-1

I'm using Azure Data Factory for copying required data from data lake to cosmos db.

On copying a sample size of 100, I see the run completed in ~5 min. On copying a sample size of 1 million, I see the run completed in ~1 hour.

The throughput I set for cosmos db container is ~2000 RU/s. I'm using only 1 container.

Based on this documentation: https://learn.microsoft.com/en-us/azure/cosmos-db/partitioning-overview#choose-partitionkey

I have set Partition Key as /PersonnelNumber (there are ~1 million unique PersonnelNumber values in the data). Could you please help me understand if this is a right partition key? Or is it causing the run to slow down?

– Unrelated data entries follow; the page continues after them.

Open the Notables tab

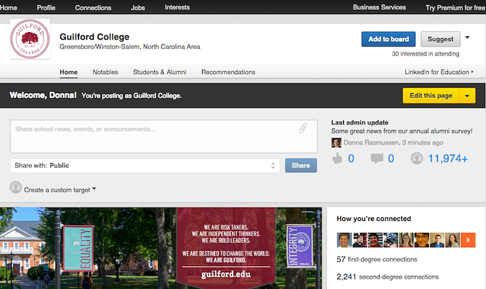pos(105,72)
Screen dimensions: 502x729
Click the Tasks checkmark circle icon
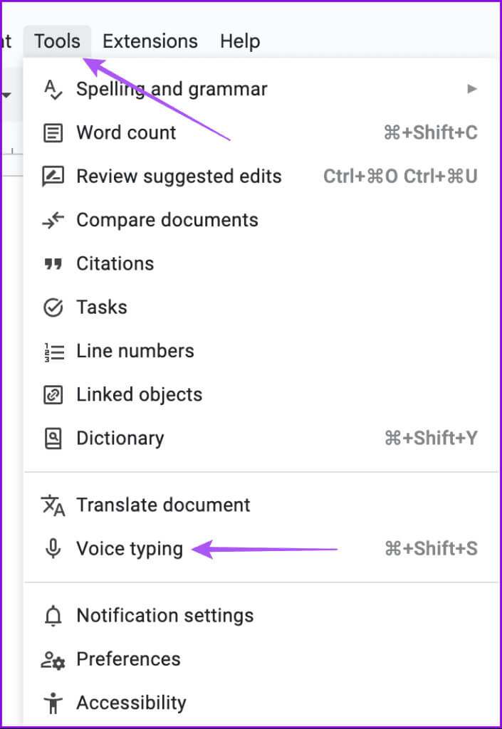tap(53, 308)
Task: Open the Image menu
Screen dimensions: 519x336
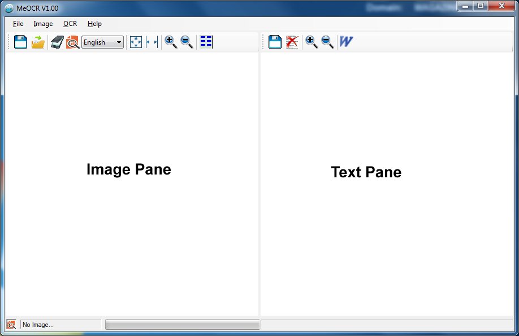Action: (43, 24)
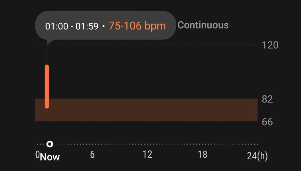Click the 120 axis value
The image size is (301, 171).
270,45
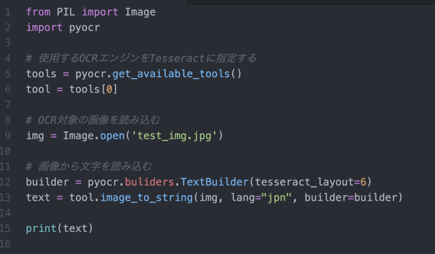Select the TextBuilder class name on line 12

(215, 182)
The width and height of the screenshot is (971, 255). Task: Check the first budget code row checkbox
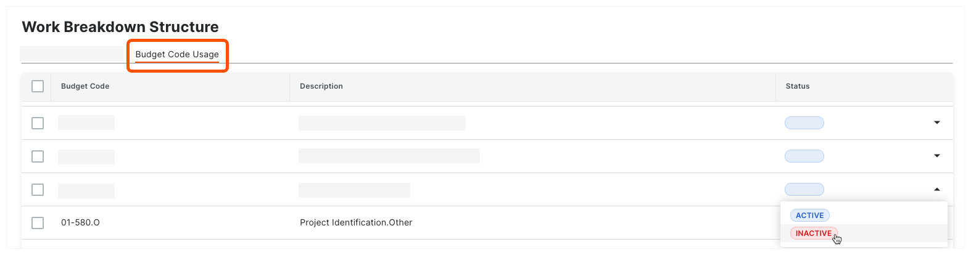(x=38, y=123)
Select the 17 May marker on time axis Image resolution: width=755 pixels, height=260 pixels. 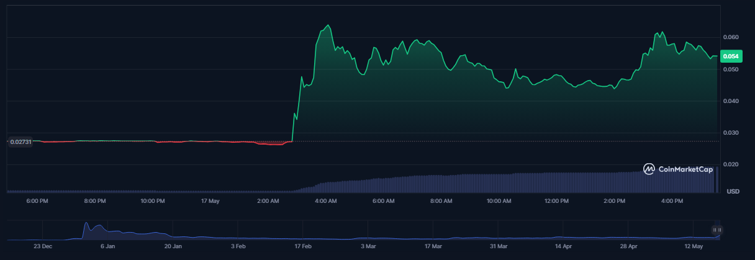pos(210,201)
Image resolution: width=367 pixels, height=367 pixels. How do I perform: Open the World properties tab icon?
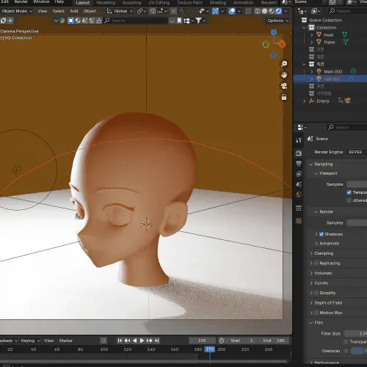pyautogui.click(x=299, y=195)
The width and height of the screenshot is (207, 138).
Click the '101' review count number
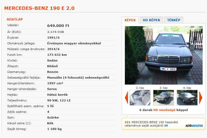tap(127, 122)

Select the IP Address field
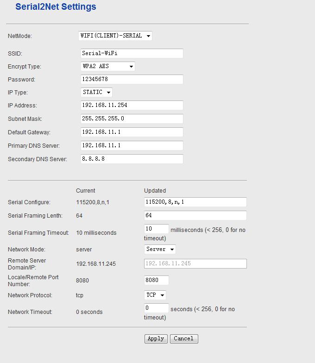132,106

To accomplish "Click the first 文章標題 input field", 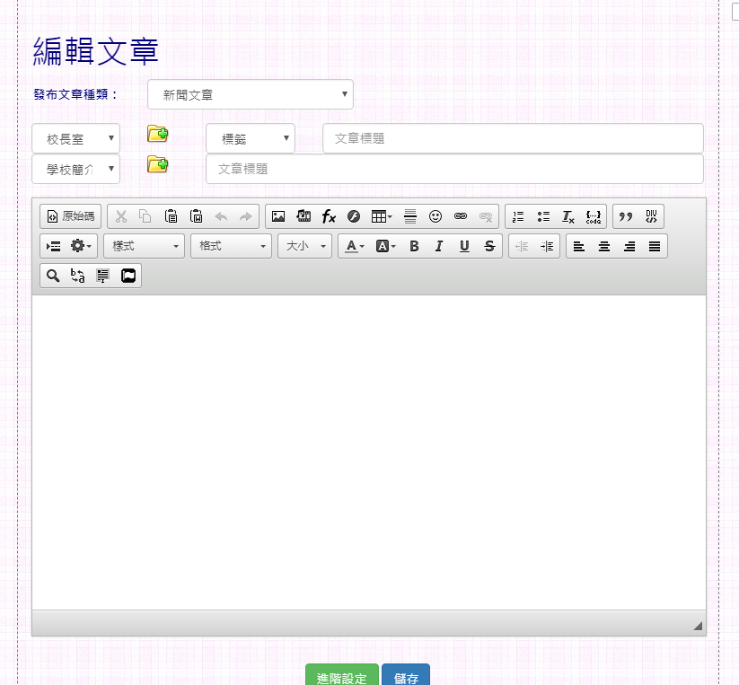I will click(x=512, y=138).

These 2 points are confusing - Partition key should:

Be a property that has a value which does not change. If a property is your partition key, you can't update that property's value. Have a high cardinality. In other words, the property should have a wide range of possible values. Thank you!

user989988
  • 3,006
  • 7
  • 44
  • 91

1 Answers1

2

There is no "PersonnelNumber" in the document. Instead, you have "Person.PersonnelNumber" field. So, Cosmos DB is unable to find "PersonnelNumber" in the document so it is populating the partition field of "PersonnelNumber" with an empty value.

change the field name from "Person.PersonnelNumber" to "PersonnelNumber" and then upload.

If every partition key has a unique value then its good for writes. In your case PersonnelNumber is a good partition key for write throughput because it has unique values. But, you will not be able to update the PersonnelNumber.

RCT
  • 1,044
  • 1
  • 5
  • 12